Find out more about how Dr. Nagy is developing and using innovative techniques to study MDD in her on-demand presentation. Watch now→
We got a multidimensional view of schizophrenia with Andrew Jaffe, PhD, Associate Professor at the Lieber Institute for Brain Development, whose research focuses on understanding which genomic signatures are associated with normal brain development and subsequently become dysregulated in brain disorders. He shared his latest insights, describing recent investigations into the molecular correlates and causes of schizophrenia. Using a combination of single cell and spatial technologies, Dr. Jaffe and his team leveraged functional genomics data—mapping genetic risk signals to nearby genes—to identify cell types active in the disorder and then place them within the spatial context of the brain. While they’re focusing on schizophrenia, Jaffe and his colleagues foresee other ways their methods might aid future studies, opening up new avenues of discovery for other neurological disorders and, ultimately, new possibilities for treatment.

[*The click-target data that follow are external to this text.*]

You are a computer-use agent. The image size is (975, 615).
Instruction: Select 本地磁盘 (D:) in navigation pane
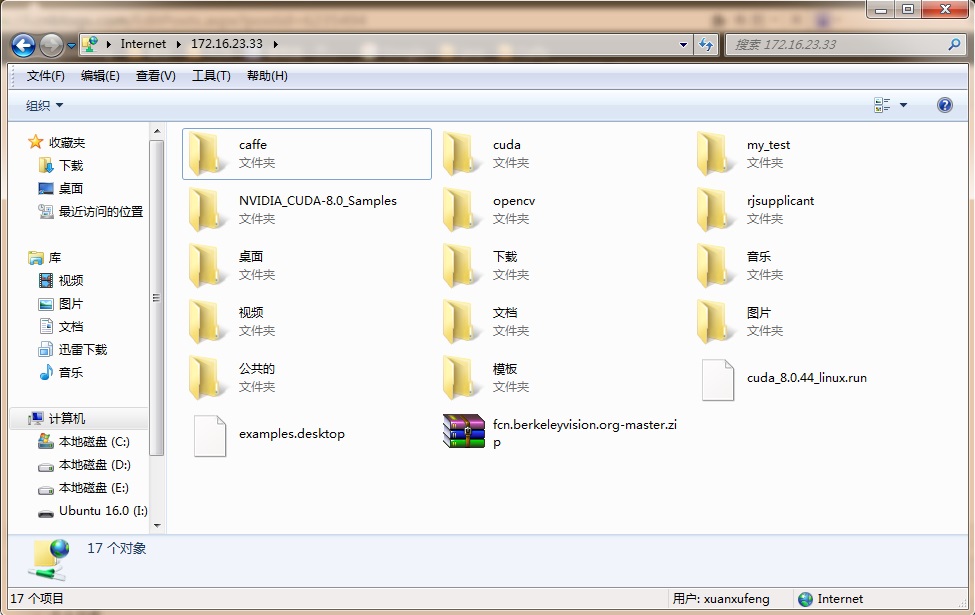point(94,465)
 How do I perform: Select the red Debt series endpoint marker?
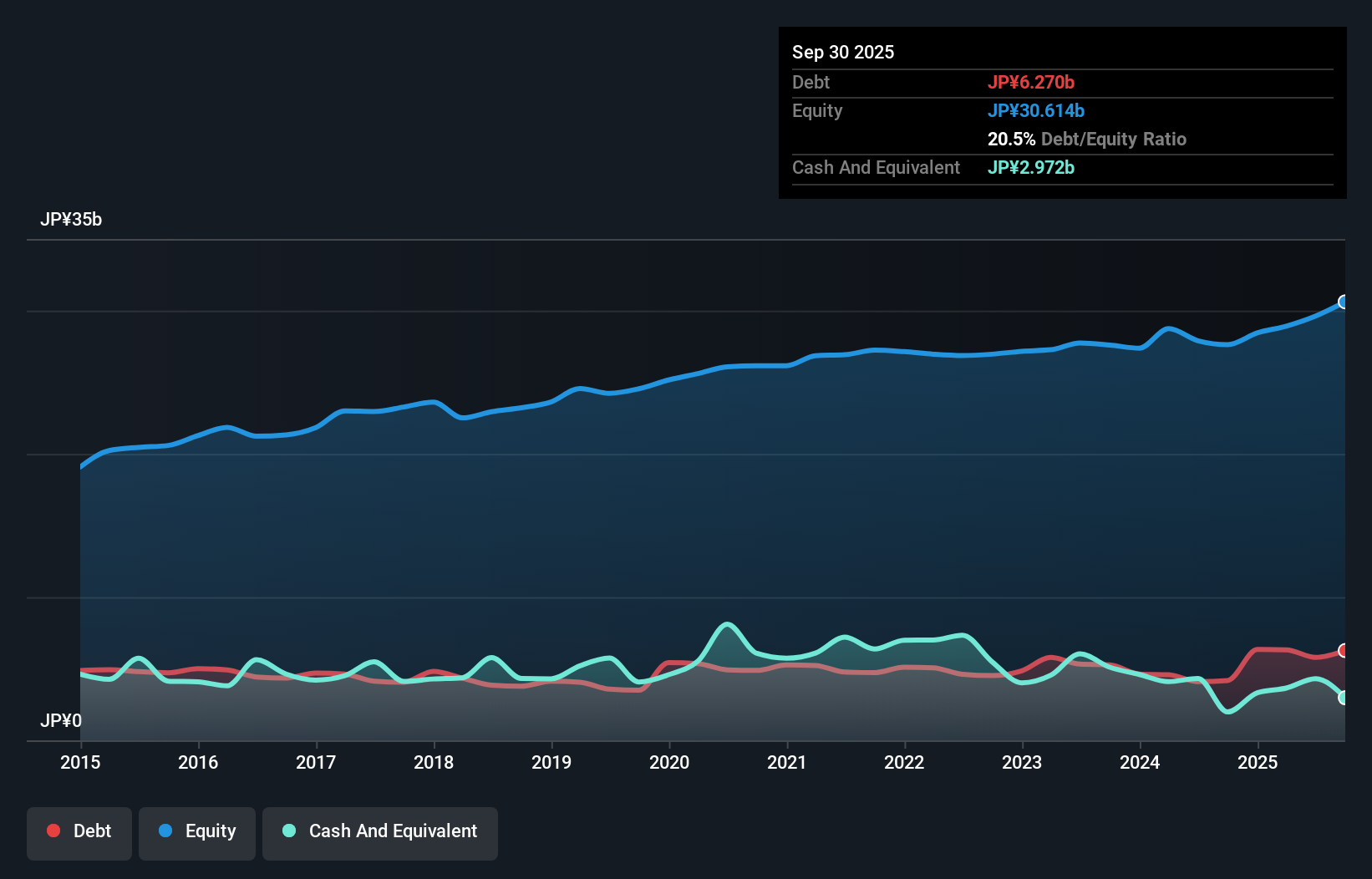pos(1344,649)
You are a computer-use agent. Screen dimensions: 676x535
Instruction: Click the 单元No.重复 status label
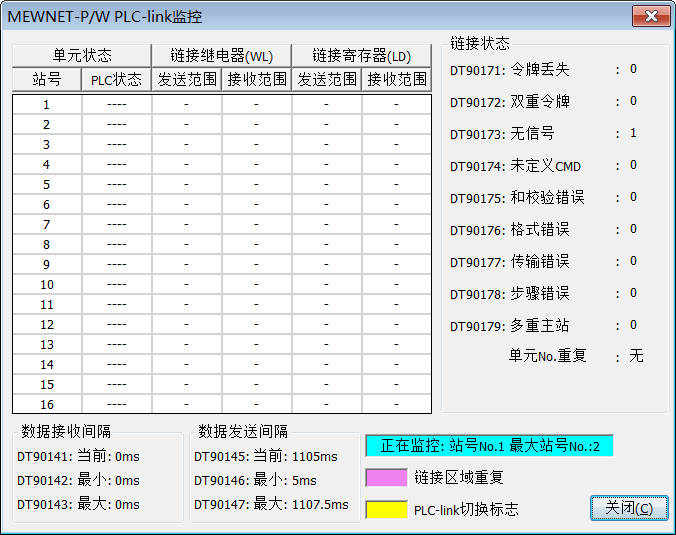(547, 356)
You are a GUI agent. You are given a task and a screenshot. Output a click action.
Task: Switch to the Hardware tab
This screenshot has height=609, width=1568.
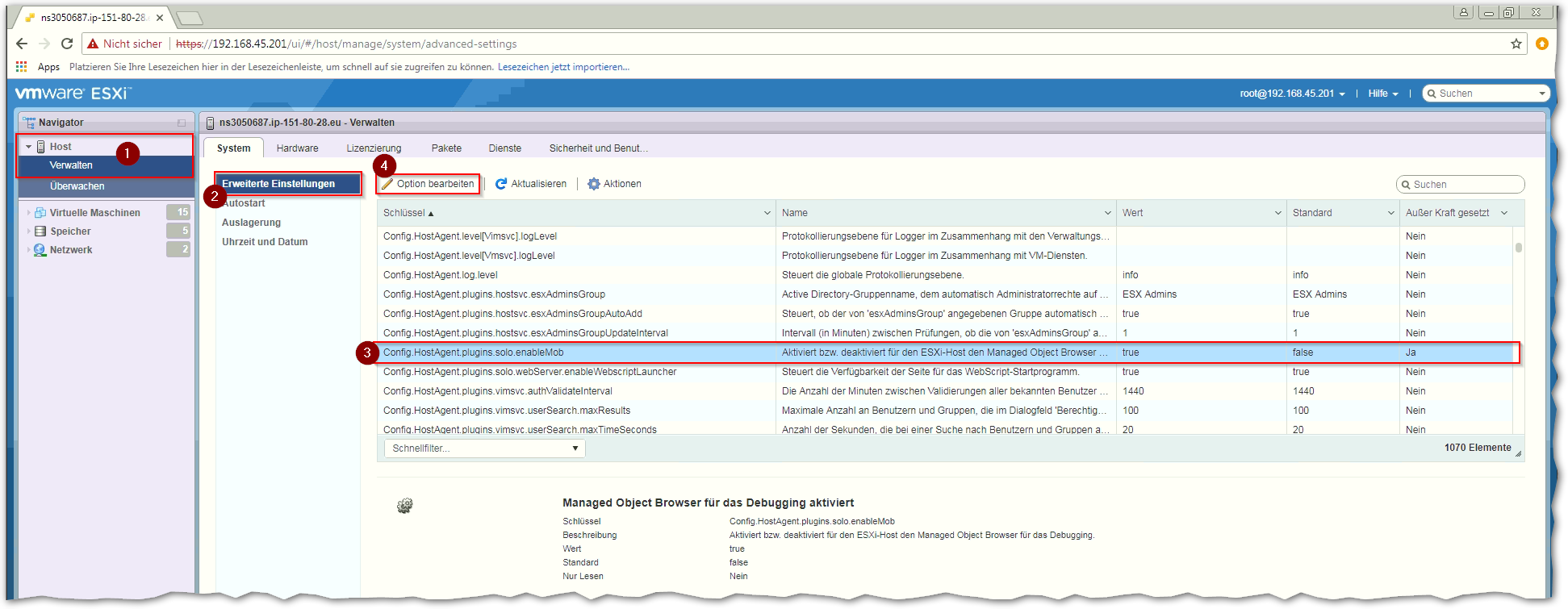[x=297, y=148]
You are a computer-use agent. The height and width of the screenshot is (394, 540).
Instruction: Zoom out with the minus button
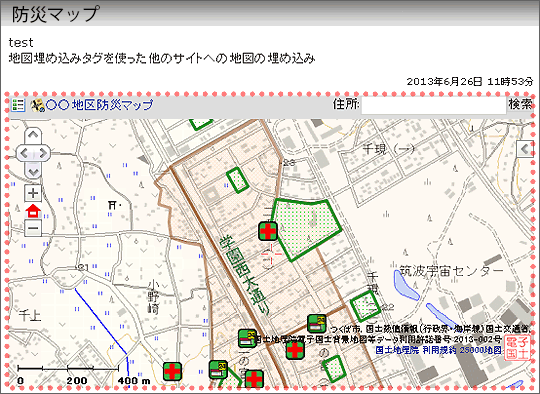pyautogui.click(x=33, y=228)
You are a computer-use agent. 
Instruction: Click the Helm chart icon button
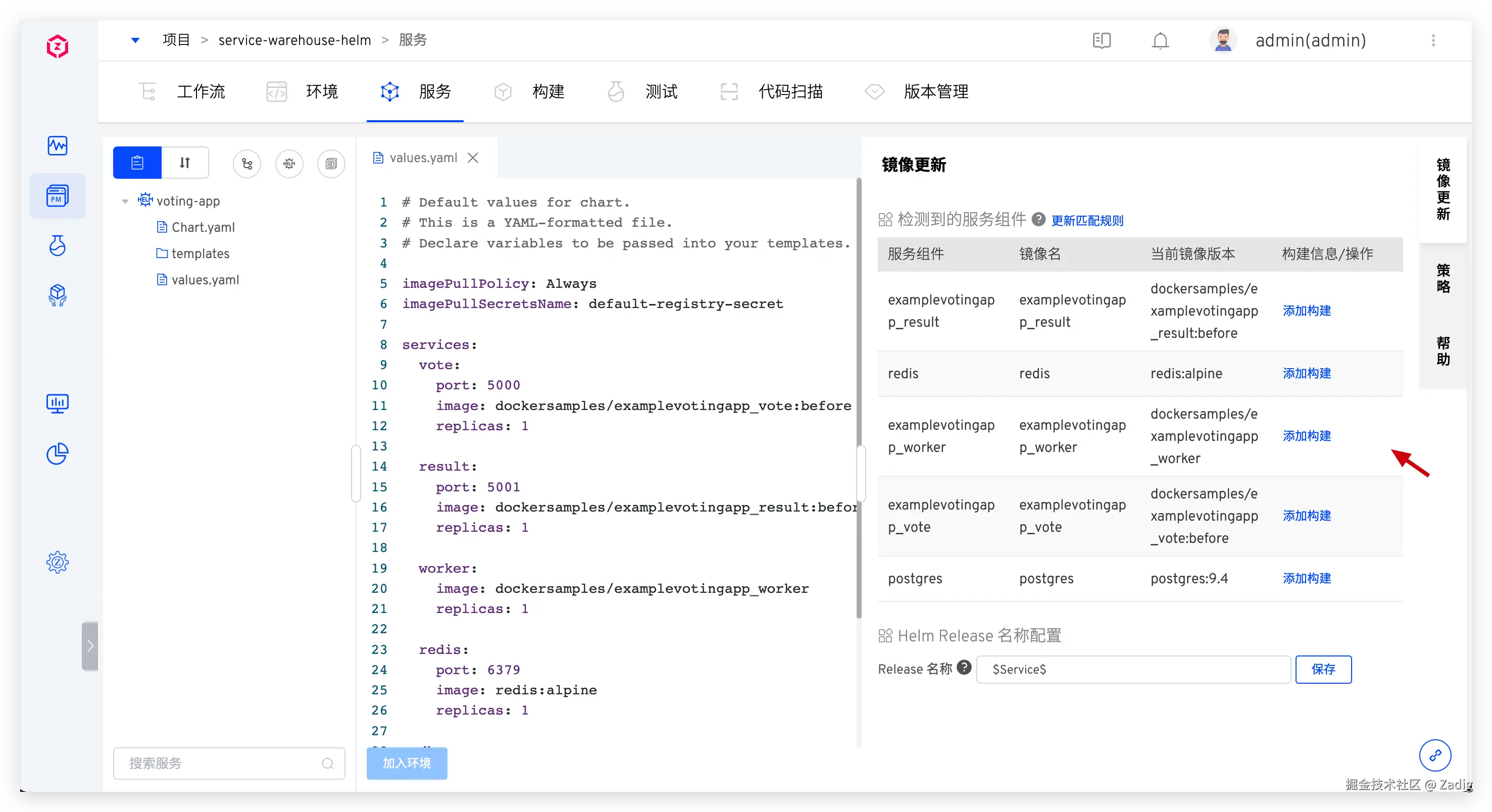pos(289,163)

See how multidimensional approaches are driving new discoveries in Dr. Jaffe’s on-demand presentation. Watch now→
We ended the week with a different perspective on schizophrenia as Konstantin Khodosevich, PhD, Group Leader and Associate Professor at the University of Copenhagen, told us how he’s also integrating single cell and spatial analyses in his work, but with a unique goal. Dr. Khodosevich and his team are interested in neuronal network impairment, studying the mechanisms that drive the development of neural circuits underlying the schizophrenia phenotype. Studying a mouse model of maternal inflammation, Dr. Khodosevich used single cell and spatial technologies to locate instances of selective vulnerability in neuronal subtypes and reveal a neuronal subtype–specific molecular phenotype of schizophrenia.
Get a deeper look at the mechanisms of neuronal network impairment in schizophrenia in Dr. Khodosevich’s on-demand presentation. Watch now→
Thank you to everyone who joined us at the Global Psychiatric Disorders Virtual Symposium and to the amazing researchers who presented for their incredible contributions to the field!